Eski zamanın Çinli filozofu Lao Tzu erken hüküm vermenin yanlışlığını şöyle anlatıyor: Yaşlı ve yoksul bir adamın dillere destan bir küheylanı varmış. Bir gün kral görmüş ve satın almak istemiş. Bir servet teklif etmiş ama adam satmaya yanaşmamış. "Bu bir at değil benim için bir dost!" demiş. Bir sabah kalkmışlar ki, at yok. Köylüler çalındığını düşünmüşler. İhtiyara, "Akılsız bunak bu atı çalacakları belliydi. Krala satsaydın, ömrünün sonuna kadar rahat ederdin. Şimdi bir şeyin kalmadı" demişler. -İhtiyar, "Kararlarınızda aceleci olmayın, sadece 'at kayıp' deyin. Atımın kaybolması, bir talihsizlik mi, yoksa bir şans mı, henüz bilmiyoruz" demiş. Köylüler ihtiyara gülmüşler. Ama aradan 15 gün geçmeden, at bir gece ansızın dönmüş.

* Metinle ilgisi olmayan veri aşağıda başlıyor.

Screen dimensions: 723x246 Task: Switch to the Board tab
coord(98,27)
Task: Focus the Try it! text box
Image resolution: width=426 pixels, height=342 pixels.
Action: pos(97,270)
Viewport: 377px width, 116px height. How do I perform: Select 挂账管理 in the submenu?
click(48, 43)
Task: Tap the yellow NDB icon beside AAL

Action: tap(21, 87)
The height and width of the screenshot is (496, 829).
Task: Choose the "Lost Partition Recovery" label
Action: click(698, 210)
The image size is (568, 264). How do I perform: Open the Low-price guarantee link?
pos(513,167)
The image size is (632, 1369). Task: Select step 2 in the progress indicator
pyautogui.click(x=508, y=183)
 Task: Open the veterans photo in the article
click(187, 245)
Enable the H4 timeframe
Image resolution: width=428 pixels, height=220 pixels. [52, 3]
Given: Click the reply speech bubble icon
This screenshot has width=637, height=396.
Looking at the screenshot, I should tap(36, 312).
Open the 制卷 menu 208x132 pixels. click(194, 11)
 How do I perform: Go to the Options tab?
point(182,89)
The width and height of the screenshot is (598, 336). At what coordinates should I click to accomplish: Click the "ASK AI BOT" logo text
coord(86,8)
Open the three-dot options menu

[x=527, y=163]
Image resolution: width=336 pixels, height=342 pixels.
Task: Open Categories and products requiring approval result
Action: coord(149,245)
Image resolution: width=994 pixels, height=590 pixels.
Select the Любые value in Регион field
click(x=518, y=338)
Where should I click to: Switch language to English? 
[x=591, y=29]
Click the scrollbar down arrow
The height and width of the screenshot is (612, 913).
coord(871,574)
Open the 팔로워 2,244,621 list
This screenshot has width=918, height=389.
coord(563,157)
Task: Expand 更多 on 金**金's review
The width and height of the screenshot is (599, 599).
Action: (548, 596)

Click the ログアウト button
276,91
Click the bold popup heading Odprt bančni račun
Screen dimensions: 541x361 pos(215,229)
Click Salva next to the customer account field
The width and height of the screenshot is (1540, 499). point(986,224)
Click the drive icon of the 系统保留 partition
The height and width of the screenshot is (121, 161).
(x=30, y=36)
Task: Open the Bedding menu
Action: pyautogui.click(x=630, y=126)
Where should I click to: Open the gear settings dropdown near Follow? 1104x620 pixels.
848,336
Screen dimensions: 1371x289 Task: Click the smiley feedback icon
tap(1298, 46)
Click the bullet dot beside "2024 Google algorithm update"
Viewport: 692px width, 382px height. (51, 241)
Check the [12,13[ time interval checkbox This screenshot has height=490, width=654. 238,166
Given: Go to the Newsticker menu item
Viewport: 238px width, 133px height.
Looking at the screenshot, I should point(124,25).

Meğer kendiliğinden dağlara gitmiş. Dönerken de, vadideki 12 vahşi atı peşine takıp getirmiş. Şaşkın köylüler, artık bir sürüsü olan ihtiyardan özür dilemişler. "Sen haklı çıktın, başına adeta bir devlet kuşu kondu" demişler. -Adam, "Acele hüküm vermeyin, bundan sonrasını bilmiyoruz" demiş. Köylüler bu defa açıktan dalga geçmemişler ama "Bu adam bunamış" demişler. Bir hafta sonra vahşi atları terbiye etmeye çalışan ihtiyarın tek oğlu attan düşmüş ve bacağını kırmış. Evin geçimini sağlayan genç uzun süre yatakta kalacakmış.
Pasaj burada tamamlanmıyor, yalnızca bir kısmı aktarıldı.